[Element and text position data]
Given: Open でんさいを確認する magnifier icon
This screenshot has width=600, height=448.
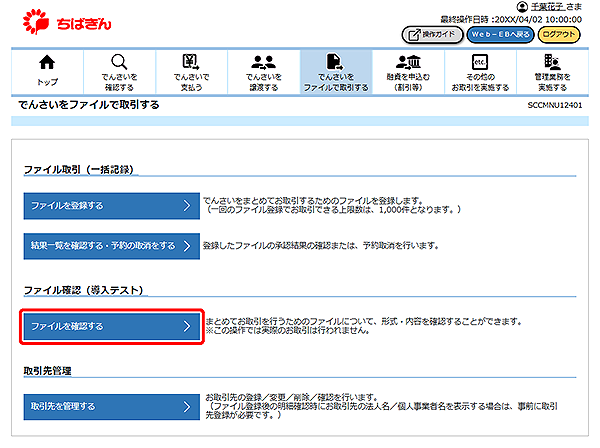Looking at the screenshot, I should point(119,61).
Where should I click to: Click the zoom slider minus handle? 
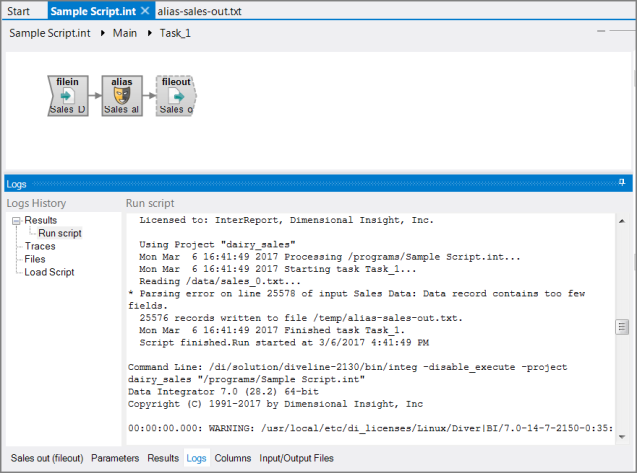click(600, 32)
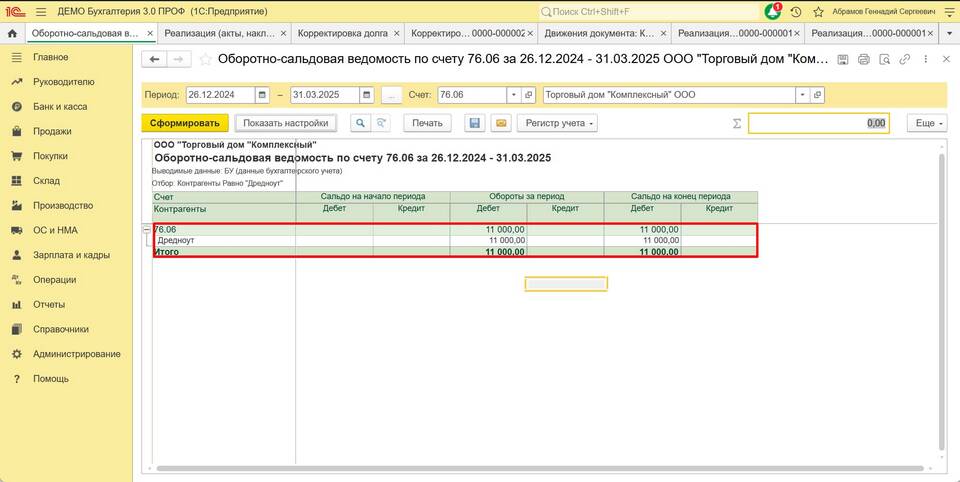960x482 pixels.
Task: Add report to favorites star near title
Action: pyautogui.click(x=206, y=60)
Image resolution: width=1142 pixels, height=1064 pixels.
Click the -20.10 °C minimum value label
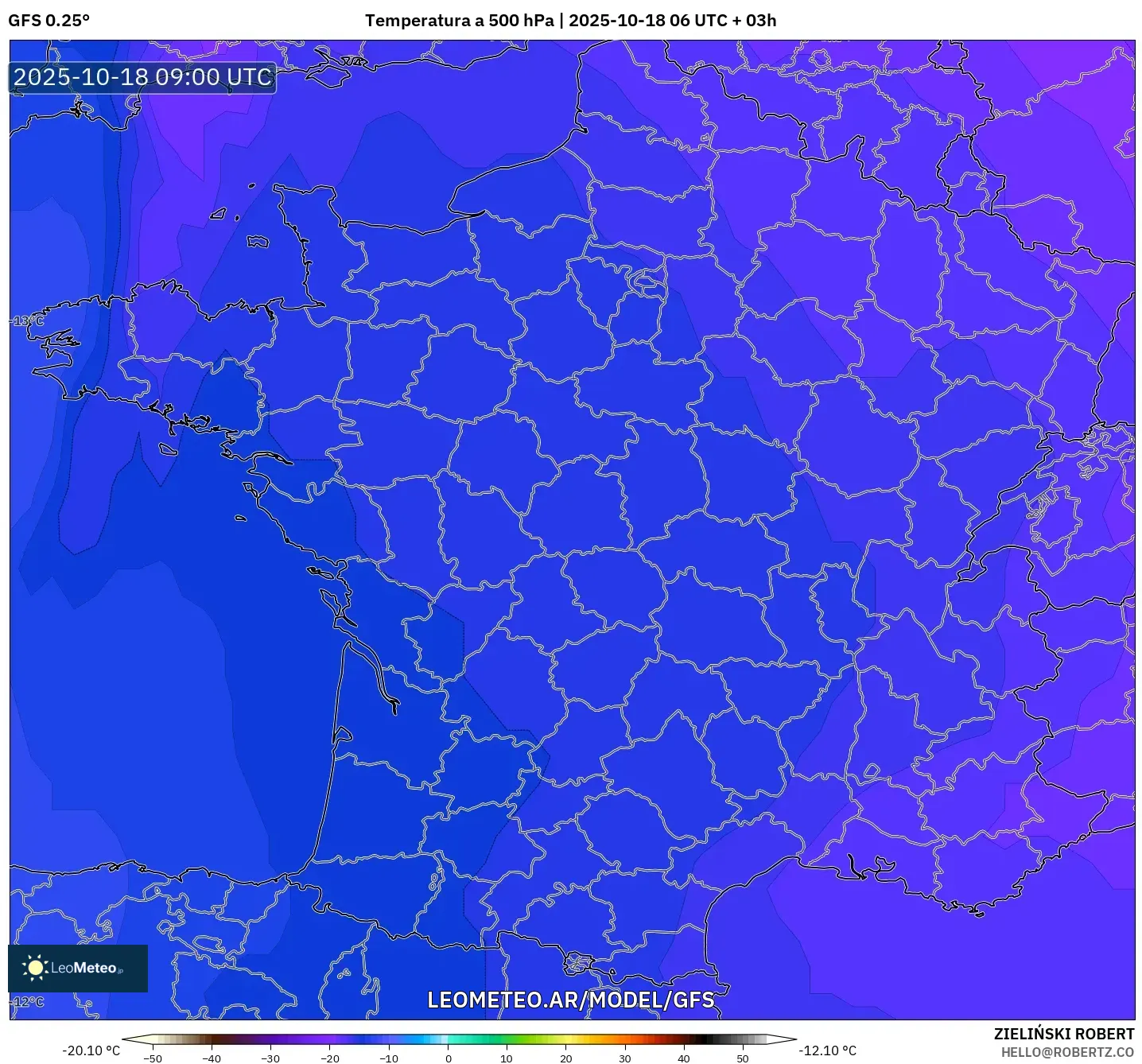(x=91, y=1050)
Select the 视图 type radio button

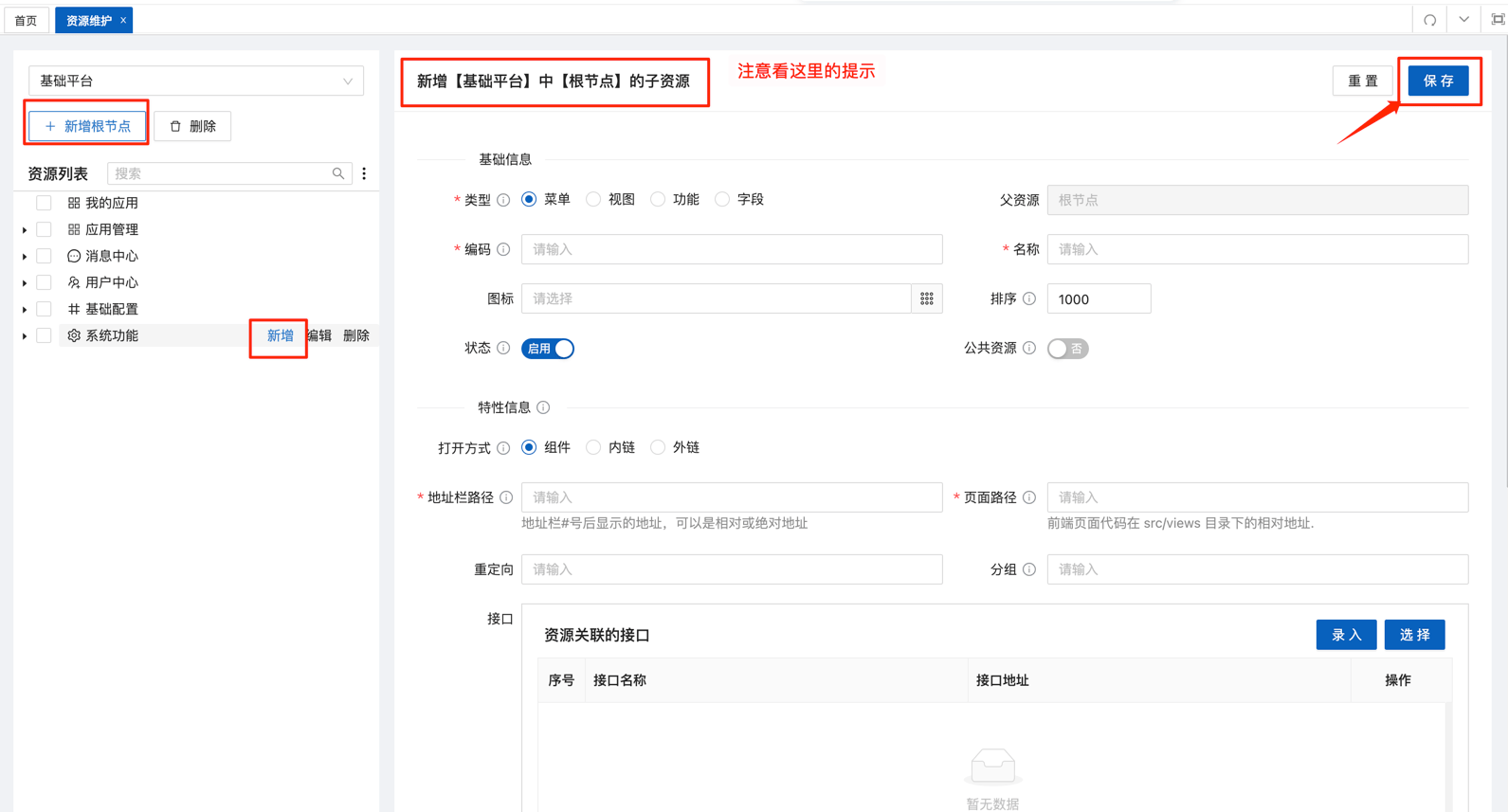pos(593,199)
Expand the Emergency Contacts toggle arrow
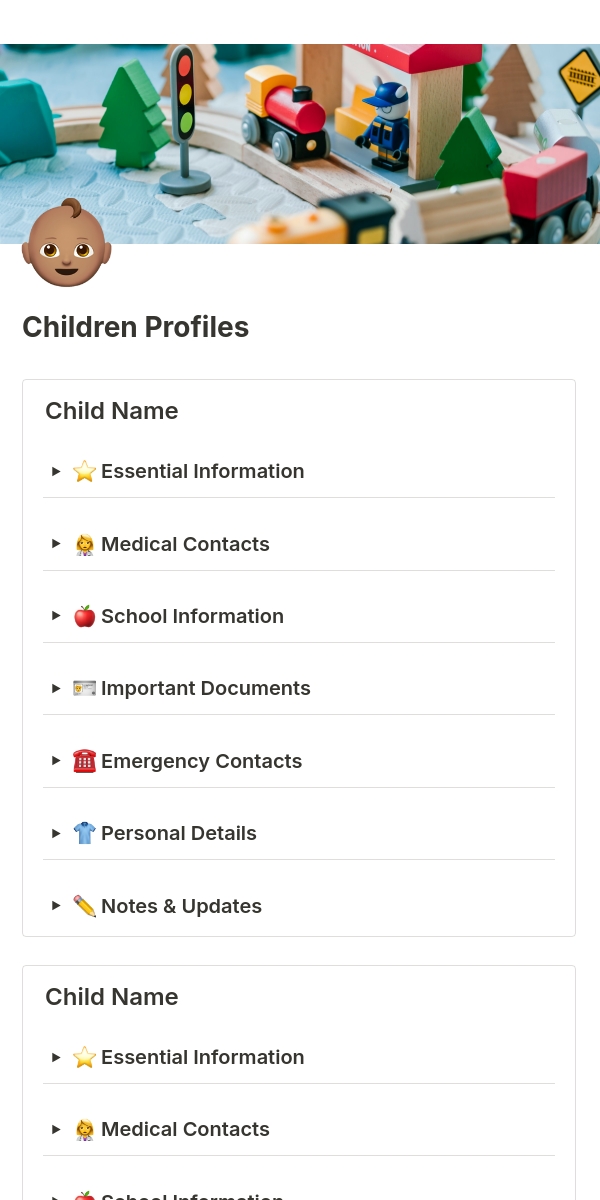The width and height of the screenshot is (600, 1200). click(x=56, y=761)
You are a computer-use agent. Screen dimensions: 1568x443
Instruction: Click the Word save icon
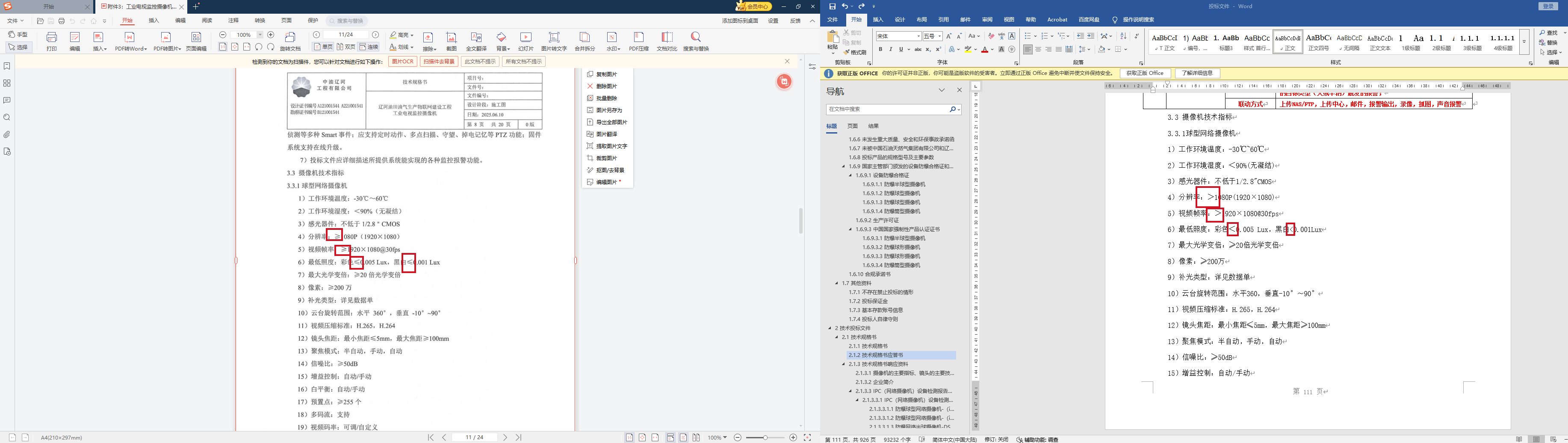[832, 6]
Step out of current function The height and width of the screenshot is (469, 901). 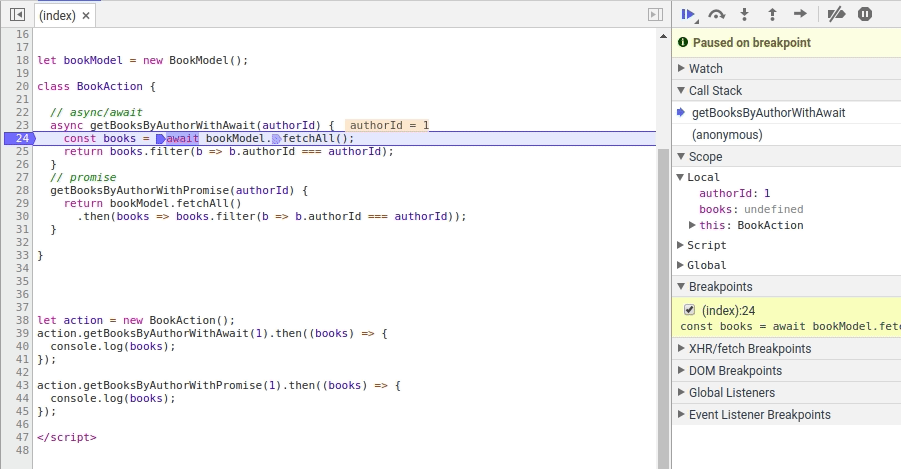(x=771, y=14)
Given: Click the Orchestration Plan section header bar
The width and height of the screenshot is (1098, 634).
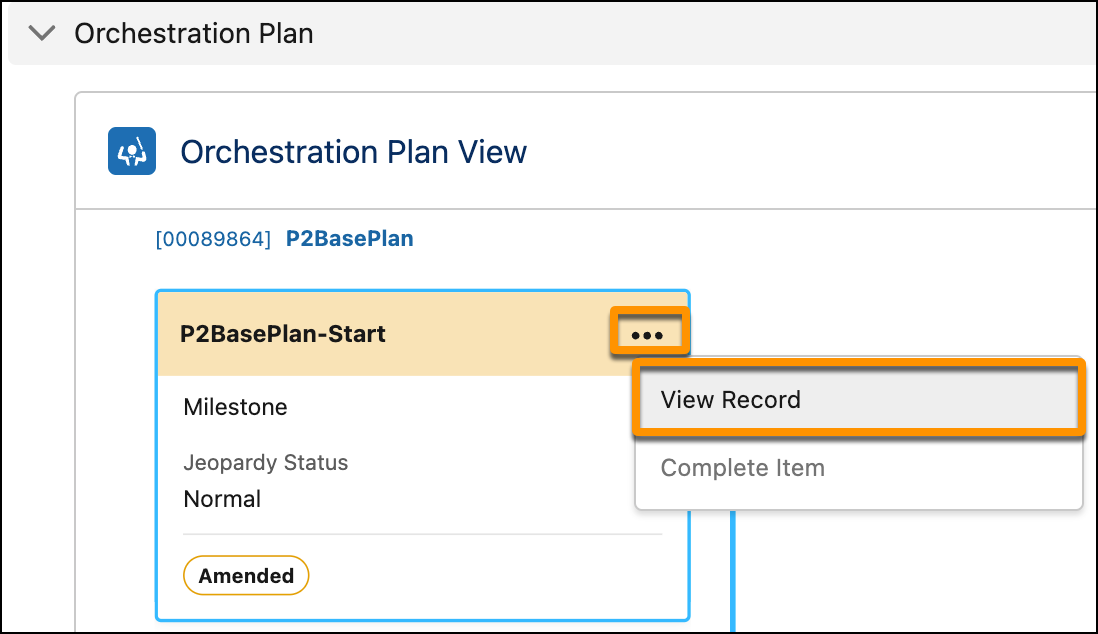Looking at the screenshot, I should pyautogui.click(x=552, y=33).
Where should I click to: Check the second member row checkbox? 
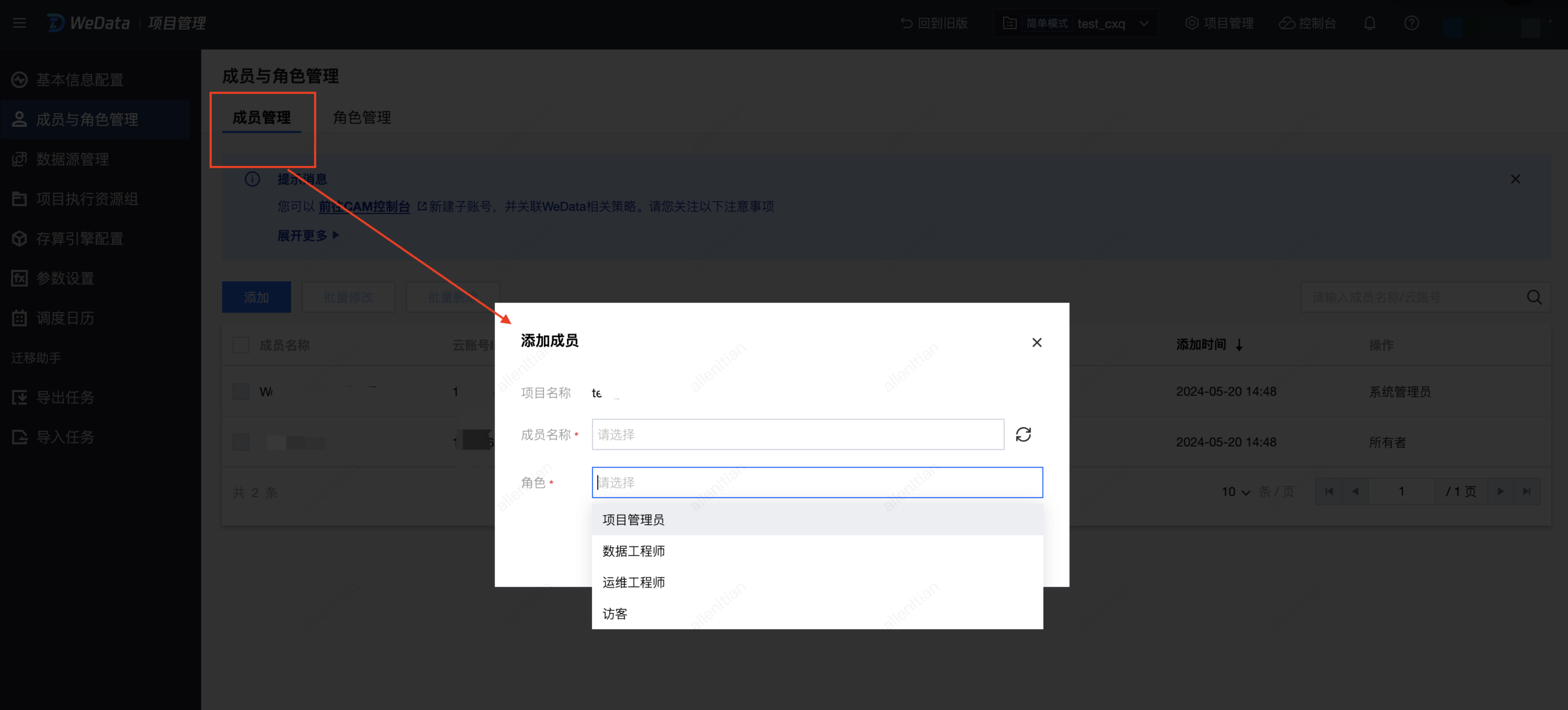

[Requirements]:
Switch "radio button" to "option button" in the lines from the start of the records through the line containing "pos(593,199)", inclusive, leaving all else unchanged. Omit the pictures from your answer.

[Final answer]:
Given: Open でんさいを確認する magnifier icon
This screenshot has width=600, height=448.
Looking at the screenshot, I should point(119,61).
Where should I click to: Click the zoom slider minus handle? 
click(600, 32)
960x482 pixels.
Task: Add report to favorites star near title
Action: pyautogui.click(x=206, y=60)
Image resolution: width=1142 pixels, height=1064 pixels.
Click the -20.10 °C minimum value label
(x=91, y=1050)
Select the 视图 type option button

pos(593,199)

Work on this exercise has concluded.